| HOW TO COMPLETE THIS TASK |
Please retype the data that follows, starting at the line containing "The image size is (712, 841)." and stopping after the last line.
⁂
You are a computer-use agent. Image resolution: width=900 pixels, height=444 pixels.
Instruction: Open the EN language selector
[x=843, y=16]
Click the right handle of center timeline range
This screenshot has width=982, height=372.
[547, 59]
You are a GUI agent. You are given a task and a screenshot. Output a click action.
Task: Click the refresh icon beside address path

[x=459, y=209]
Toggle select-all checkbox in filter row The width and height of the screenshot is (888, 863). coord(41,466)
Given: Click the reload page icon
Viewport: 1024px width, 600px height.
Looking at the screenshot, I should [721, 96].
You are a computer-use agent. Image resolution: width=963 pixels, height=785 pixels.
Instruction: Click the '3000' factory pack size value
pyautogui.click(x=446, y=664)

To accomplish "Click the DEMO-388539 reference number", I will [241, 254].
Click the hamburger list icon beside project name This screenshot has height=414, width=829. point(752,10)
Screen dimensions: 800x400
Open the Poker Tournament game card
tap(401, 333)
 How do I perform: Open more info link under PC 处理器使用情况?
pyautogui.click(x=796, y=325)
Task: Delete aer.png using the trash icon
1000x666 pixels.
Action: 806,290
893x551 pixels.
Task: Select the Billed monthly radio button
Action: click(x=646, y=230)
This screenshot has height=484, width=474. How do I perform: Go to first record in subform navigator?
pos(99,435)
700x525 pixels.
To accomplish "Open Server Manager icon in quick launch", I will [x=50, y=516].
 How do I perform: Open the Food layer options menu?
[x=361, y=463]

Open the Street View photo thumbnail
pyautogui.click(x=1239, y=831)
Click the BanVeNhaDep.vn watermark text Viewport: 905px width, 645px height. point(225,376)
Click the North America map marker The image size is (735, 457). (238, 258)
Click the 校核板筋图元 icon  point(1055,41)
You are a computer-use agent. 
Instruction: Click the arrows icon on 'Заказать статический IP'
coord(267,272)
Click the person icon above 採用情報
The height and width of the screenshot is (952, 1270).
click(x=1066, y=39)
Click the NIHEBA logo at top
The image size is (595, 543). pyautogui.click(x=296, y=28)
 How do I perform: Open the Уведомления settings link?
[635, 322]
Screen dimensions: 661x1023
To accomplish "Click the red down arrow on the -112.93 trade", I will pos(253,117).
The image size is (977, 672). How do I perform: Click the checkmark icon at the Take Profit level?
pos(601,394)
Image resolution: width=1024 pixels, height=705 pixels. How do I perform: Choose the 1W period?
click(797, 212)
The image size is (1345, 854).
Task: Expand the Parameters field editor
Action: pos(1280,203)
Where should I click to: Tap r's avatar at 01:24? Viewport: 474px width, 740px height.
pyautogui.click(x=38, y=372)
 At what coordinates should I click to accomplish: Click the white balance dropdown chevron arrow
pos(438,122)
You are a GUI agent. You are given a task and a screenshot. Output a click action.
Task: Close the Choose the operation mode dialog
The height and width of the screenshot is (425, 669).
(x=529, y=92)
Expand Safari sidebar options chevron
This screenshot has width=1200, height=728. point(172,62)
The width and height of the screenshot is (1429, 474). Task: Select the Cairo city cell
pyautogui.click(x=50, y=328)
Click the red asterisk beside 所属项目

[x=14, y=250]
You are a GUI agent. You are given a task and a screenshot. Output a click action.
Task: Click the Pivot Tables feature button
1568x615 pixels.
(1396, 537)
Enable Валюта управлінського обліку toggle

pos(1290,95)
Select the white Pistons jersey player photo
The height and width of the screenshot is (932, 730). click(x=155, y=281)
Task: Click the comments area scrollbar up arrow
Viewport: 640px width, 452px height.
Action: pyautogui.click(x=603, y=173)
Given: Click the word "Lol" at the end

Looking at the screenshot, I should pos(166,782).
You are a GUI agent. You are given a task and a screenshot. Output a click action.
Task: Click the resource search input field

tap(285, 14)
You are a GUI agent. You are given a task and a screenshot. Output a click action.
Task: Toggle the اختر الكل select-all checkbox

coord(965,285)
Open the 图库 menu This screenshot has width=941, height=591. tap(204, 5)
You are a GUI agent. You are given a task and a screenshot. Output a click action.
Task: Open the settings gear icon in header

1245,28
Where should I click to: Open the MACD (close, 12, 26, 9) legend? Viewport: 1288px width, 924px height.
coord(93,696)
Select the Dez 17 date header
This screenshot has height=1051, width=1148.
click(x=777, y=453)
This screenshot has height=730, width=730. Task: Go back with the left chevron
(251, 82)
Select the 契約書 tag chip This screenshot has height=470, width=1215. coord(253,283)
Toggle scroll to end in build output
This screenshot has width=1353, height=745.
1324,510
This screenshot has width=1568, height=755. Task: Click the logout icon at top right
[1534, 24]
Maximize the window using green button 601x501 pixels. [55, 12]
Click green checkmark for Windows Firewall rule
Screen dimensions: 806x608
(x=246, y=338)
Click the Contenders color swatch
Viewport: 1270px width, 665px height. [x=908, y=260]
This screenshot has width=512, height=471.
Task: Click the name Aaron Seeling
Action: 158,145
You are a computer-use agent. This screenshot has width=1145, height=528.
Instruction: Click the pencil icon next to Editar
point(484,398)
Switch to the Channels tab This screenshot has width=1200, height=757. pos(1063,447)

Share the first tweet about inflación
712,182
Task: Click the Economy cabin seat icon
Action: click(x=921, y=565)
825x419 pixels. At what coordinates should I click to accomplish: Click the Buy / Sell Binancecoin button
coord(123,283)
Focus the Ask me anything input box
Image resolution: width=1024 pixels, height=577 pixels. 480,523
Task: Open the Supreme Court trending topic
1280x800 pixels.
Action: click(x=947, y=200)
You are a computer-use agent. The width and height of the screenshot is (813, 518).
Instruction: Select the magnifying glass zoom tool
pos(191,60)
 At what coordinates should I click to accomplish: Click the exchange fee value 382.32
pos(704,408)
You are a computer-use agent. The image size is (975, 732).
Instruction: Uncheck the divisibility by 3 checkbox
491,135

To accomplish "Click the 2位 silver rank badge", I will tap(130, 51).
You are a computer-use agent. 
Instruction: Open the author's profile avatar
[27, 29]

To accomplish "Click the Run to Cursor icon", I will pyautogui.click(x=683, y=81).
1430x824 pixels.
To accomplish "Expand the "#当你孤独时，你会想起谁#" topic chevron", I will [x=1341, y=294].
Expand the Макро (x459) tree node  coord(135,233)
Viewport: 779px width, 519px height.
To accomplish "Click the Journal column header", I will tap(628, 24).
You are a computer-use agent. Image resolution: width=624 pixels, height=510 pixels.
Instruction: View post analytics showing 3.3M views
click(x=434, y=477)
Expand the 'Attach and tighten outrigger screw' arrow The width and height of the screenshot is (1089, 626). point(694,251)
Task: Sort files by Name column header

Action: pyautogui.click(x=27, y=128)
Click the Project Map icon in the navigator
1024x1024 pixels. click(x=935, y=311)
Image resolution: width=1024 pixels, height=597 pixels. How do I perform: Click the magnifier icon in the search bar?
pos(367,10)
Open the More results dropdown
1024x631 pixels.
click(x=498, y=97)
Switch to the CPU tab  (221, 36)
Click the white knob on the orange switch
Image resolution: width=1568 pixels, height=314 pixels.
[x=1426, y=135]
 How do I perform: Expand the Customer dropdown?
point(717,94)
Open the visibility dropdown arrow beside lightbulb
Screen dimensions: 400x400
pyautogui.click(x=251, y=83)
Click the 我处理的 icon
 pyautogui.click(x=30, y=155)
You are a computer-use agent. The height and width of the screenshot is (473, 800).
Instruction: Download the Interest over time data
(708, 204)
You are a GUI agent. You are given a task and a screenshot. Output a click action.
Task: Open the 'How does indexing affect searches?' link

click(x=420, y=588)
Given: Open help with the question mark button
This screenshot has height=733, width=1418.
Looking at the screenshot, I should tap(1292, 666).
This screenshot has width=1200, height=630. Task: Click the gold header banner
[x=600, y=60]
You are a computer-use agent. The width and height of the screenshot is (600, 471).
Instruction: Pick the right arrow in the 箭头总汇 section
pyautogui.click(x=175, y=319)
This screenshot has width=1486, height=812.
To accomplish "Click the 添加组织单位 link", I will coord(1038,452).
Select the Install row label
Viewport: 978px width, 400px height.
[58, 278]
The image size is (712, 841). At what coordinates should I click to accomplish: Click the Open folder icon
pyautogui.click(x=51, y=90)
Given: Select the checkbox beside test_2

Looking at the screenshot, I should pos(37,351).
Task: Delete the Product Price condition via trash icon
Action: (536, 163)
⁂
| ANSWER TO THIS TASK |
The image size is (712, 841). At what coordinates should I click to accomplish: Click the Open folder icon
pyautogui.click(x=51, y=90)
Given: Select the checkbox beside test_2

Looking at the screenshot, I should pos(37,351).
Task: Delete the Product Price condition via trash icon
Action: (536, 163)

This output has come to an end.